Highlights in 2023 included three visually interesting donations of designs and drawings from the Arts & Society College (formerly the Arts & Humanities Faculty).
Some favourites from these were produced by students on the Automotive & Transport Design course. These show cars suitable for 007 James Bond that have the sorts of extras any secret agent would appreciate in their vehicle – such as emergency ejector seat and parachute, a drinks console holding champagne to toast a successful mission, and an off road version that has fog lights and mud guards plus added rocket launcher for those more challenging moments in difficult terrain.
A gentler car with less weaponry was the micro car which was a very mini cab designed for use in urban areas.
Other items include 1979 drawings for Kiddicraft upside down plastic bath toys which some readers may remember from their childhood or child-rearing days. The designs were by David Raffo & John Pape, who were part-time lecturers at the university in the late 1970s and early 1980s.
Posters for various events are also in the donations.
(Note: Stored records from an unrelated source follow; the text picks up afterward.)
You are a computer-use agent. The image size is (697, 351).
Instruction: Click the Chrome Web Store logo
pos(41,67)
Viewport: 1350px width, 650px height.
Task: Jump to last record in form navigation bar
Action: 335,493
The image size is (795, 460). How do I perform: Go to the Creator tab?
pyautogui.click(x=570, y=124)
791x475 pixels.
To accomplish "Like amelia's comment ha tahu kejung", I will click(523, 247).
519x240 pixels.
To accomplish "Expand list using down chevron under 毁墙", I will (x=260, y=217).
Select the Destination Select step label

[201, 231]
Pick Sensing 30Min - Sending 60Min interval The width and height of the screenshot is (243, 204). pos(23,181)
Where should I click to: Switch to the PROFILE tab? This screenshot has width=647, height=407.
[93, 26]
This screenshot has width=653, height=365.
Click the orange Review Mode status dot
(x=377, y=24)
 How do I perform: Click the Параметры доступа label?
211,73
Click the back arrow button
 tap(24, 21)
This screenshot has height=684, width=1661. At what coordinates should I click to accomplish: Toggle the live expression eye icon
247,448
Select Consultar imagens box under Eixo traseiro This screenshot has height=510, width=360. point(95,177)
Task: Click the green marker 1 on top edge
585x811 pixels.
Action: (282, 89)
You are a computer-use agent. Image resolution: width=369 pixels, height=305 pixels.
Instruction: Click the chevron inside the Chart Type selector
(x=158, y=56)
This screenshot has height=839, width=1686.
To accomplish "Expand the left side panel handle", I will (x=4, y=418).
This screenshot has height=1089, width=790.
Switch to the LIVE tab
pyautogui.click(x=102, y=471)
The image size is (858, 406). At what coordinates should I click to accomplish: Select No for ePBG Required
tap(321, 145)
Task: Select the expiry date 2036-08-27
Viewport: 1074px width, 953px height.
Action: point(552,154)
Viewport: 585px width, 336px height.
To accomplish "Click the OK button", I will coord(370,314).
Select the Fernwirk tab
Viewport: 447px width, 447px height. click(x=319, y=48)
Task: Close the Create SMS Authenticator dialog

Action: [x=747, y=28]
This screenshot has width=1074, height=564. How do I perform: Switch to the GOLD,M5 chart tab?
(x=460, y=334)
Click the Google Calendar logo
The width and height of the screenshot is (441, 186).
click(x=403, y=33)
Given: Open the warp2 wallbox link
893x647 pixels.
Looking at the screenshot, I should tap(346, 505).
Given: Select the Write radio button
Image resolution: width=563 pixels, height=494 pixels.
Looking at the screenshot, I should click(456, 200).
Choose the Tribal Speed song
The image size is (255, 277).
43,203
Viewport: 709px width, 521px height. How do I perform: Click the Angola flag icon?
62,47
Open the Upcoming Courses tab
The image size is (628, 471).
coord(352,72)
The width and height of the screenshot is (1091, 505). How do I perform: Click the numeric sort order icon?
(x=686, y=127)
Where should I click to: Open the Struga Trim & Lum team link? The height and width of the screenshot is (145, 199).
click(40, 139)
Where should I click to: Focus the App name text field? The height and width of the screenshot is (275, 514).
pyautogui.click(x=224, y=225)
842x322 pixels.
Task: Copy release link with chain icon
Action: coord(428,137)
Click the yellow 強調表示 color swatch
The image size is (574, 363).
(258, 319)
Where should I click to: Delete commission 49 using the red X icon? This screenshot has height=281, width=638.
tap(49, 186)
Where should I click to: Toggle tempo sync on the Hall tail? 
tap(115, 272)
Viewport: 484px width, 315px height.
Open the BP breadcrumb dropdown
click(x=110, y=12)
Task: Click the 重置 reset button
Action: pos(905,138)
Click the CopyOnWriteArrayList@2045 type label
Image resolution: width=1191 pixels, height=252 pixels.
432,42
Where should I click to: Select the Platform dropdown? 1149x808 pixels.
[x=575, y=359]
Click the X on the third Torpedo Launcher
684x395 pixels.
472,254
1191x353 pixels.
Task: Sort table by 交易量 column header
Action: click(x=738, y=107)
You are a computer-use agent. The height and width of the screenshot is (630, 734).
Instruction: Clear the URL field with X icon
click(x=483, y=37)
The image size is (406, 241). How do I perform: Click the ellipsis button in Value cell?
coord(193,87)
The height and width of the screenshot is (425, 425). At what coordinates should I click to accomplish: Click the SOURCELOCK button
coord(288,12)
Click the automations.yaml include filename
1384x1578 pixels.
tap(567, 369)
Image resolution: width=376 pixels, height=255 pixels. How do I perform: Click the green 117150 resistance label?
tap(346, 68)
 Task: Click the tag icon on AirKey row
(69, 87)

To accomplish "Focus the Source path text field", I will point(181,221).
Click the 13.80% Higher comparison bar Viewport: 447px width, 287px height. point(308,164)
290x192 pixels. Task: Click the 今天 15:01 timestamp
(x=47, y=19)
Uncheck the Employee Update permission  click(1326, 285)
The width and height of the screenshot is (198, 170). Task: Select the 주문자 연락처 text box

Examples include one promoting 1967 enrolment days for Coventry College of Art part-time courses and one for a 1985 sculpture exhibition of Coventry Lanchester Polytechnic student work at Whitefriars.
Further examples of material received from the Arts & Society College include files, papers and sessional exam results for Coventry Municipal Art School, Coventry School of Art, and Coventry College of Art (1935-1955), plus results lists (1965-1978).
Visual items included posters produced by staff or students to promote exhibitions, shows, events, concerts, university courses, degree shows and other occasions. These included a poster for an exhibition of recent drawings by Coventry artist George Wagstaffe held in the exhibition hall of Lanchester Polytechnic in November 1978.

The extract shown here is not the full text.